**Saved data entries:**
##########

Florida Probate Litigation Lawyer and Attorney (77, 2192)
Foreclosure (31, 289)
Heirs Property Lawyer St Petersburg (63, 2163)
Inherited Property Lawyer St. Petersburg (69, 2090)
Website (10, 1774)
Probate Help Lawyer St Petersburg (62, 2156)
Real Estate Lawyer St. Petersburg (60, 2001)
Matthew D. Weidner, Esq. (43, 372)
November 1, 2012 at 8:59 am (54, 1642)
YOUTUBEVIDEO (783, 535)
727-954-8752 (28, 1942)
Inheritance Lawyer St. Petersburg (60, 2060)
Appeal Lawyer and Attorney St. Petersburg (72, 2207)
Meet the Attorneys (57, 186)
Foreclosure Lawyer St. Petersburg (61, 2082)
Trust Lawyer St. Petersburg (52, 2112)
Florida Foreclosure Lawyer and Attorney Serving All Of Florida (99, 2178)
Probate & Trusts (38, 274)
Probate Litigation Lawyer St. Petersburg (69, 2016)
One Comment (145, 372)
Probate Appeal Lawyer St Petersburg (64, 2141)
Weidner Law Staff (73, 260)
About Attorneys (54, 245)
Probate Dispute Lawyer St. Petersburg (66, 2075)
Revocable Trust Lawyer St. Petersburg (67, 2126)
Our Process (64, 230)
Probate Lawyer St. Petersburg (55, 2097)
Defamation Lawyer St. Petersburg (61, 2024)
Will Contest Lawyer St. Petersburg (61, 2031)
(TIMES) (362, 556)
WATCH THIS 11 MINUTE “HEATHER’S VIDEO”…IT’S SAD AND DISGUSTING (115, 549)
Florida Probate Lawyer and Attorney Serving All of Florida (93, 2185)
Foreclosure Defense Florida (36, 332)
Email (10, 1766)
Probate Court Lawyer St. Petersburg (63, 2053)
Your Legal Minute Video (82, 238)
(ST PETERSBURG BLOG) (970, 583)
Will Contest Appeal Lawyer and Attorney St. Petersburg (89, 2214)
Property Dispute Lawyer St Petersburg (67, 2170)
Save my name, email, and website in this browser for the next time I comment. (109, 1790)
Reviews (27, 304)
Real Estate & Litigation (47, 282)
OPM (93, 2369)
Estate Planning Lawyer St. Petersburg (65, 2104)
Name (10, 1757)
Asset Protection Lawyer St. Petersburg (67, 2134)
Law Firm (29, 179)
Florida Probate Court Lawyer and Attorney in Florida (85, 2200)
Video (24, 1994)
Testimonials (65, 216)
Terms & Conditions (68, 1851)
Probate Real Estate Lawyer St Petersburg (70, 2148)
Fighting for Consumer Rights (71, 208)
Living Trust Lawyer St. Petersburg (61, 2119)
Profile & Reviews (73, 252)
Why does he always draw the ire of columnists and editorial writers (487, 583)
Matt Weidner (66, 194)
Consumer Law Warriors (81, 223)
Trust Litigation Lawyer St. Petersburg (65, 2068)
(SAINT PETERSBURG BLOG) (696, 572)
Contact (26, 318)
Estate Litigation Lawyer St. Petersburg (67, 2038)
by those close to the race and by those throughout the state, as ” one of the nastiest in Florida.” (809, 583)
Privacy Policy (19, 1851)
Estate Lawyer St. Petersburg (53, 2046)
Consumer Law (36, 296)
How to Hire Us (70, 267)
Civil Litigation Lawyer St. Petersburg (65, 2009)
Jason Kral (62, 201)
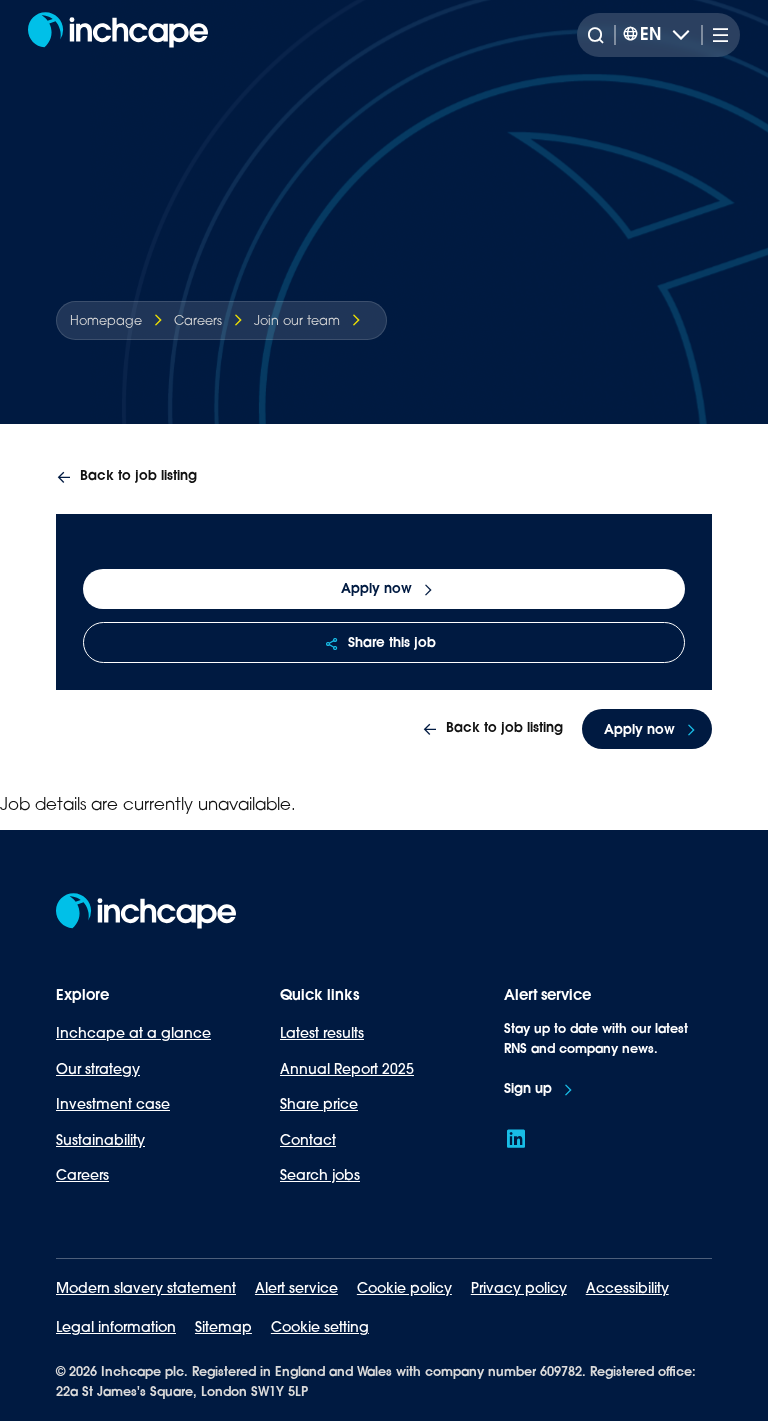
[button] (126, 477)
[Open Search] (601, 35)
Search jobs (320, 1175)
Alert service (296, 1288)
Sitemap (223, 1327)
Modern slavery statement (146, 1288)
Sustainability (100, 1140)
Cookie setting (320, 1327)
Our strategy (98, 1069)
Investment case (113, 1104)
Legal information (116, 1327)
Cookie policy (404, 1288)
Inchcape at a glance (133, 1033)
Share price (319, 1104)
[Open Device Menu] (716, 35)
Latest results (322, 1033)
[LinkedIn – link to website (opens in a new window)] (516, 1139)
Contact (308, 1140)
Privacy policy (519, 1288)
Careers (82, 1175)
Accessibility (627, 1288)
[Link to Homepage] (118, 35)
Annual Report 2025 (347, 1069)
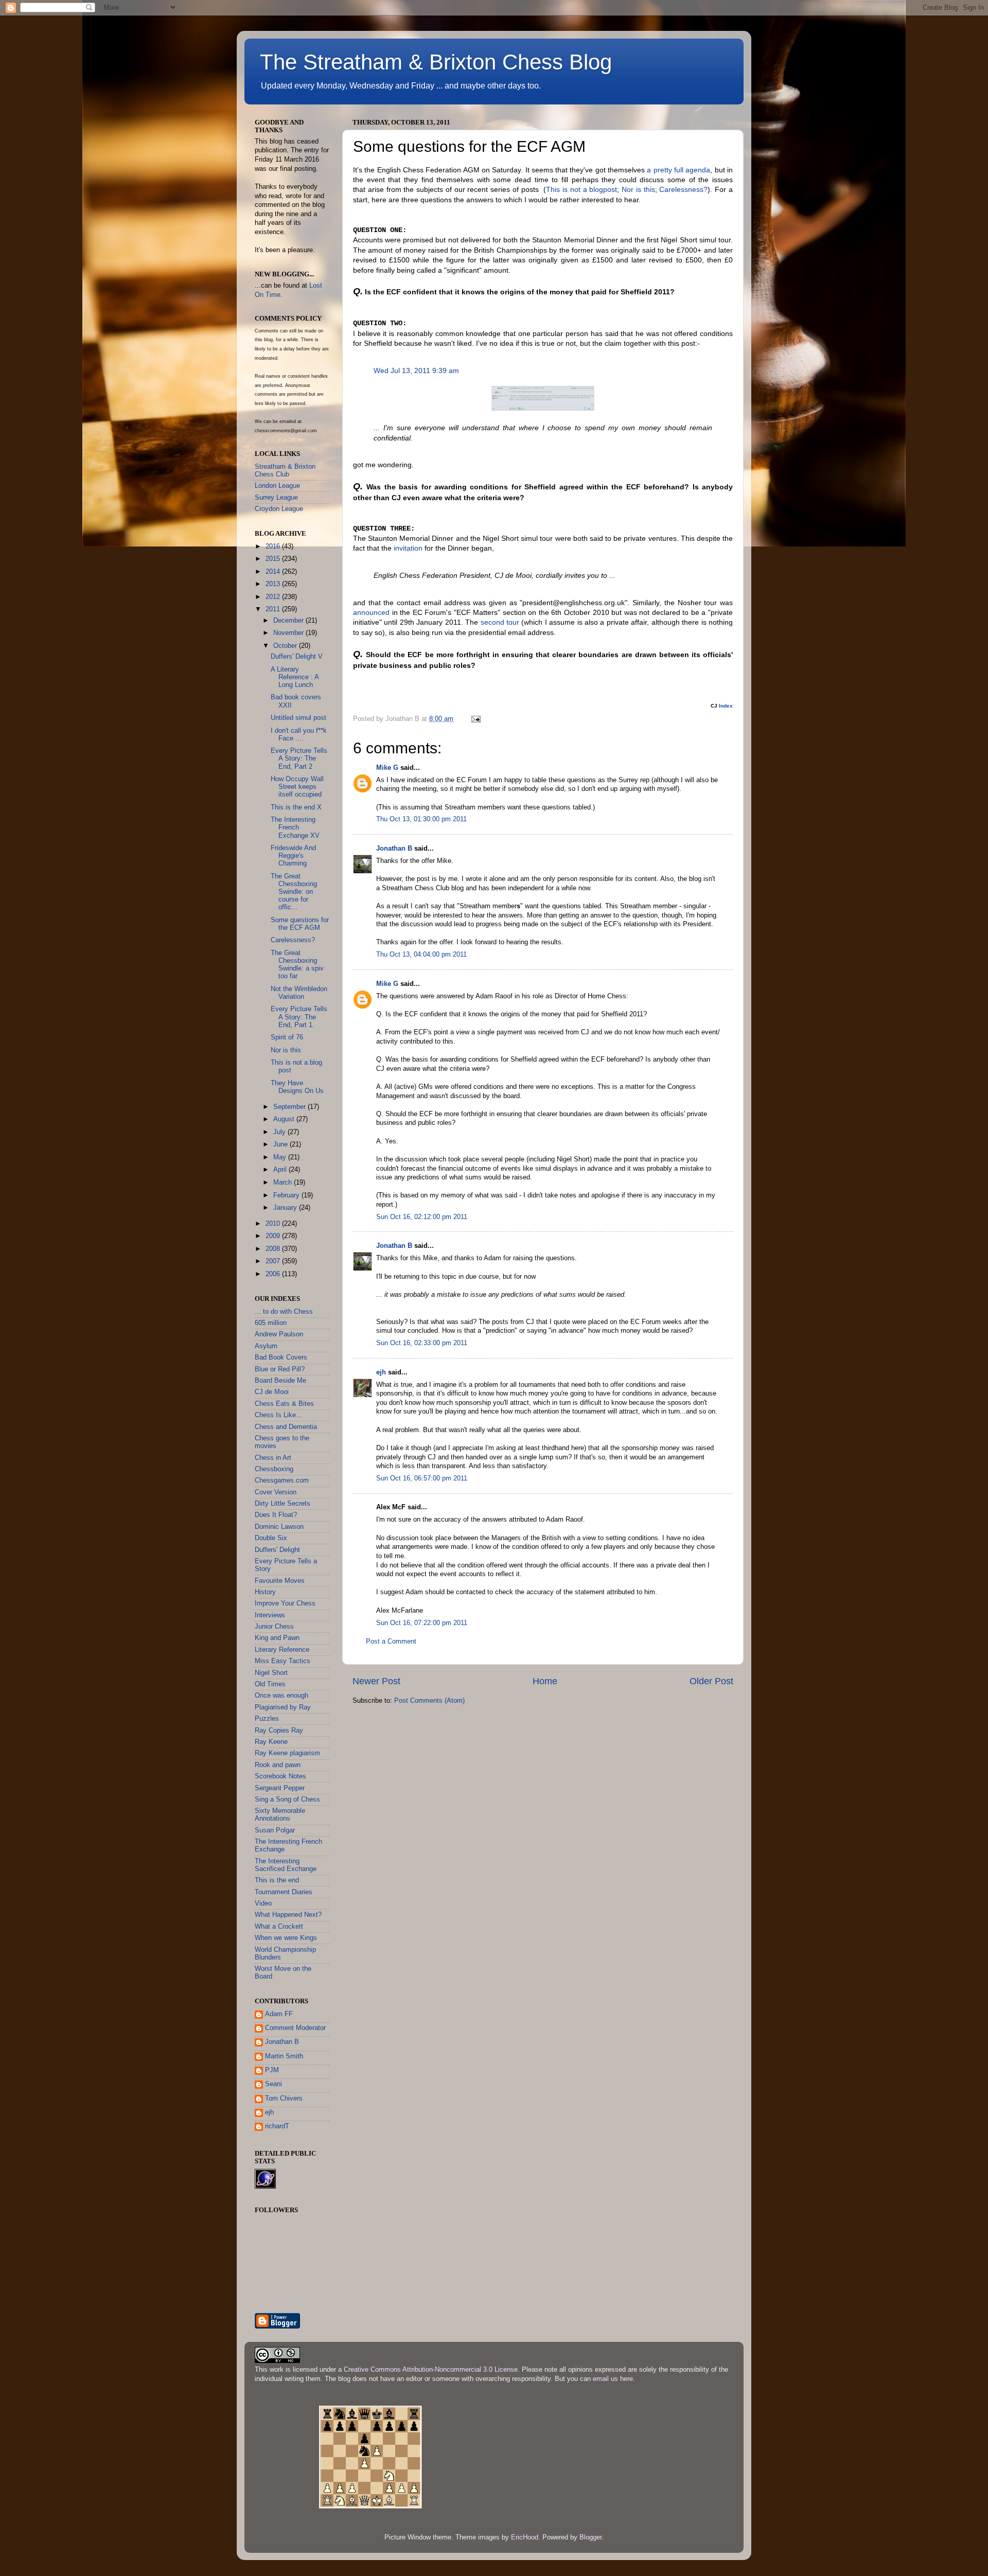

##########

**EXERCISE DESCRIPTION:** For this exercise, set down the lines in the entries above from the one with "Civil Litigation Lawyer" through the one with "Share price (319, 1104)" exactly as written, without any pictures.

**ANSWER SECTION:**
Civil Litigation Lawyer St. Petersburg (65, 2009)
Jason Kral (62, 201)
[button] (126, 477)
[Open Search] (601, 35)
Search jobs (320, 1175)
Alert service (296, 1288)
Sitemap (223, 1327)
Modern slavery statement (146, 1288)
Sustainability (100, 1140)
Cookie setting (320, 1327)
Our strategy (98, 1069)
Investment case (113, 1104)
Legal information (116, 1327)
Cookie policy (404, 1288)
Inchcape at a glance (133, 1033)
Share price (319, 1104)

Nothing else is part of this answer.